3. Define the variables
One of the most important steps in forming a hypothesis is defining your variables. You need to identify the independent variable (what you manipulate) and the dependent variable (what you measure). Make sure you don’t confuse the two. It’s a pretty common mistake among students.
Just remember that the thing you’re measuring is always your dependent variable. For example, sleep quality in active social media users is the dependent variable, and the amount of time they spend on social media is the independent variable.
4. Develop a tentative prediction
Now, you can try to formulate your hypothesis, although you need to be prepared to revise or completely reformulate it later on. All you need to do here is write a clear, testable prediction about the relationship between the variables.
You might find this formula helpful:
“If [independent variable] is [manipulated or changed in some way], then [dependent variable] will [expected effect or outcome].”
5. Identify the type of your hypothesis
Now, try to determine if your hypothesis will be null or alternative, directional or non-directional, and simple or complex. It’s perfectly fine if, when writing a hypothesis, you didn’t think about the type. In fact, it’s better.
Remember that the type of your hypothesis doesn’t affect its quality. Just look at your preliminary research and the variables you defined and decide which type fits best.
6. Refine your prediction and check testability
Finally, you can formulate your final hypothesis. But first, triple-check that it meets all the key criteria we’ve just discussed. Make sure that your hypothesis is specific, measurable, and falsifiable, or else it won’t be any good.
Once you’re confident that you’re good to go, revise for clarity one final time. It helps to show your hypothesis to a few people so they can confirm that it’s clear what you intend to test and how.
Conclusion
Writing a hypothesis for the first time can be scary. But we promise you that with all the information you now have, you can absolutely nail it. Just keep the five most important criteria in mind: clarity, relevance, falsifiability, testability, and measurability. As long as your hypothesis meets all of them, it’s great.
Also, you can use this checklist every time you need to remember how to write a proper hypothesis:
- Have I identified my variables correctly?
- Is my hypothesis clear, relevant, falsifiable, testable, and measurable?
- Does the research I plan to conduct actually fill a gap in knowledge?
- Does my hypothesis express the focus of my study accurately?
If your answer is a confident yes to all of these, you have every reason to be proud of your hypothesis.
And remember, if you struggle with your hypothesis or any other academic task, you can always order a paper from experts.
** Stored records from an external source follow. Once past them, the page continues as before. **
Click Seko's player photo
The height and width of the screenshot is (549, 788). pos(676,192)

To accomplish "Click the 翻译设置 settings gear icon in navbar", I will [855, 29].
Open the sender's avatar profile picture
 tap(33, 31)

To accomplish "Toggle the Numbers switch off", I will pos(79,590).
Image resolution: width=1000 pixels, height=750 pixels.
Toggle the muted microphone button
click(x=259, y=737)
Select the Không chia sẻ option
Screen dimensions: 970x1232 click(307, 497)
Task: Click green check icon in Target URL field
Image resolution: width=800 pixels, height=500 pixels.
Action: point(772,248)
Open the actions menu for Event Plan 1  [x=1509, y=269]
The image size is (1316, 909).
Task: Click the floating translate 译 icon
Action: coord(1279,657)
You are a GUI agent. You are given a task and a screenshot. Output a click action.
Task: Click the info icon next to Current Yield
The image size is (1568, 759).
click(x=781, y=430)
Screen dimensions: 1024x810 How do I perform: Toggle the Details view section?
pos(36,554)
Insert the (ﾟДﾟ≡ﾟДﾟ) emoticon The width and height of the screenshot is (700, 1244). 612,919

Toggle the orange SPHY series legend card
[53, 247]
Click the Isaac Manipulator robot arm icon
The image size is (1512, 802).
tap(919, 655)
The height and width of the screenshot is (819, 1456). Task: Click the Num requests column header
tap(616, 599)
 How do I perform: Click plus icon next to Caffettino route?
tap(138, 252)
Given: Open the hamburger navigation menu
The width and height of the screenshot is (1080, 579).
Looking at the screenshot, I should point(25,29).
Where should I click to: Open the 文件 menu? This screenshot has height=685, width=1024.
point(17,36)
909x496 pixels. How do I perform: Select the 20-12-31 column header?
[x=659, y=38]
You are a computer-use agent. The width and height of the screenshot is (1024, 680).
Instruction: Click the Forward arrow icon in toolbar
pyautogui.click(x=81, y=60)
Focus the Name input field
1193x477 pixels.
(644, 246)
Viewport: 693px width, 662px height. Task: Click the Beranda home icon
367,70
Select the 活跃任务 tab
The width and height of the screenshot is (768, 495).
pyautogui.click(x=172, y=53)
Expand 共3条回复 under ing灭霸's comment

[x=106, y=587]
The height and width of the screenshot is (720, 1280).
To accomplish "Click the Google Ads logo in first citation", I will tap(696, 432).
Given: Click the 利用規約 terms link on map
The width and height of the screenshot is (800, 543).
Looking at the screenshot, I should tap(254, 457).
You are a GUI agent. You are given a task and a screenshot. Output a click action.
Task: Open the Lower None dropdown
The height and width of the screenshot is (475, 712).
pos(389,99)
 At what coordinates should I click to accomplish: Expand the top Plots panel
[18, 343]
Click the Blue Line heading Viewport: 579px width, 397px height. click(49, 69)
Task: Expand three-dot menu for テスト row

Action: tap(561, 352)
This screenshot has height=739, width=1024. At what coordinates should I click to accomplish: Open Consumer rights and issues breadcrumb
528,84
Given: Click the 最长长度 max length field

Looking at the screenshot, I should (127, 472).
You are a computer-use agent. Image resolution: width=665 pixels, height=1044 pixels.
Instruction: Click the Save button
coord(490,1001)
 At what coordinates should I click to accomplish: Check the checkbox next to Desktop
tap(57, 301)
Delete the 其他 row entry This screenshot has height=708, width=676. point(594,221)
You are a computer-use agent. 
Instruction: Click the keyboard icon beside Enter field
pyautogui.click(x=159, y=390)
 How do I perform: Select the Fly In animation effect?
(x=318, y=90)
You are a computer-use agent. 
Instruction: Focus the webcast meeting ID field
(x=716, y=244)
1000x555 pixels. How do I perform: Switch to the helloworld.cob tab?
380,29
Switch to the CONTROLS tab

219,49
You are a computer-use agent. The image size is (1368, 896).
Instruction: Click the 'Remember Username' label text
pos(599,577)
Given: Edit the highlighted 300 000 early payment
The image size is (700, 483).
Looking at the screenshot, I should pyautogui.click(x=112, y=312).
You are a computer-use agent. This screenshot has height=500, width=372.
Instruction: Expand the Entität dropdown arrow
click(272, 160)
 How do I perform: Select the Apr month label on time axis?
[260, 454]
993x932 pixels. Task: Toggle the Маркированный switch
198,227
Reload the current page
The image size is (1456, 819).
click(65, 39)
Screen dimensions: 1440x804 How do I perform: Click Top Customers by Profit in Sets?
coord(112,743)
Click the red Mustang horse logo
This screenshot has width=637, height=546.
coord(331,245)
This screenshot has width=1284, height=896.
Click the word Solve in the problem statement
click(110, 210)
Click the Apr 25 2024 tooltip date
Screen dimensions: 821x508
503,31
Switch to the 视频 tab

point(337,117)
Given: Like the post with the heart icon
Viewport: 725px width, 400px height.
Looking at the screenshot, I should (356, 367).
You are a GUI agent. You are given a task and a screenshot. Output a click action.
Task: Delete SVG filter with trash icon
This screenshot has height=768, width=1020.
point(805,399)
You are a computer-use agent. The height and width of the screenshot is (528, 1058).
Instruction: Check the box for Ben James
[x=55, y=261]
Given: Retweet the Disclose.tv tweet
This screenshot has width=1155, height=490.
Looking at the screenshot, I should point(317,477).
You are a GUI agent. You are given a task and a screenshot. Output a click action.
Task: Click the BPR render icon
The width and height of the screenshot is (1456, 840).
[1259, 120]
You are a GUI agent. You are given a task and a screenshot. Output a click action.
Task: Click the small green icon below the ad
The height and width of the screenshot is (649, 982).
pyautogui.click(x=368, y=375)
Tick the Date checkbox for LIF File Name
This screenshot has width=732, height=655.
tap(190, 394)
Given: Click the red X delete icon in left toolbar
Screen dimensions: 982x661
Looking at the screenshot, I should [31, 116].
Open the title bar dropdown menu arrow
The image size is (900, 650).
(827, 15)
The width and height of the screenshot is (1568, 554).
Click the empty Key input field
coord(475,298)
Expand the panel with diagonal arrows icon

We are here for you and will happily help you with absolutely any assignment.
FAQs
Is a hypothesis a question?
A hypothesis can be formulated as a question, but it’s typically not, at least not in academic settings. Instead, it’s a predictive statement that you’re going to test. There is an implicit question in it that you are trying to answer, but the statement itself isn’t worded as a question.
What is a basic hypothesis structure?
The structure of a hypothesis depends on its type. A null hypothesis is different from an alternative one, and a directional hypothesis isn’t structured the same as a non-directional one. However, the most basic formula for a hypothesis is, “If [independent variable] is [manipulated or changed in some way], then [dependent variable] will [expected effect or outcome].”
How to form a hypothesis?
To form a hypothesis, you need to do preliminary research, identify a research gap you’d like to fill, form a tentative predictive statement, and then revise it to formulate your hypothesis. When finalizing your hypothesis, make sure it meets the five key criteria: clarity, relevance, falsifiability, testability, and measurability.